Nonetheless, I can't stay away. I guess I like the activity clicking down my screen every few seconds - I feel important and connected (don't think about that too hard).
ii
is the only IRC client that has made sense to me. Rather
than try to wrap the protocol into a custom interface with a custom scripting
setup, ii gives you the protocol as a filesystem, and lets you
define your own interface & pluggability through standard tools or shell
capabilities. And at < 500 lines of dependency-free code, it's light as a
feather.
So, how to use ii effectively?

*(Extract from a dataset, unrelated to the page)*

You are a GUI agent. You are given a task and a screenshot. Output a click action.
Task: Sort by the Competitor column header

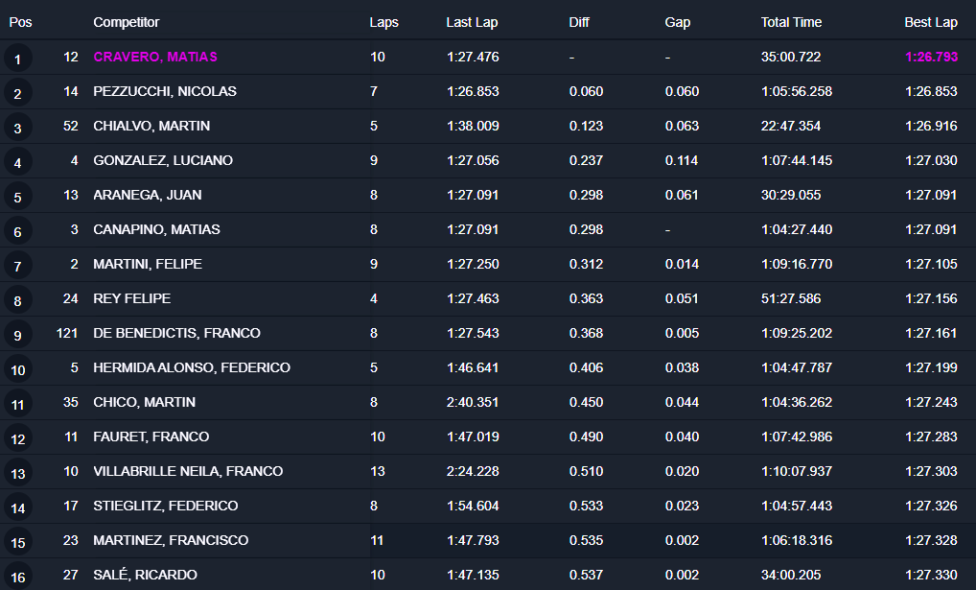pyautogui.click(x=126, y=22)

You guessed it, I have a shell
function! The function sends the output of one channel to the console,
formatted my way (= no presence messages or timestamps). screen
is used to set up multiple windows.
Sending a message requires
echo'ing to a flat file, but since I'm a lurker it's fine with me
if it's hard to accidentally spam a channel when I think a different window is
focused (a sadly common thing in a tiling window manager).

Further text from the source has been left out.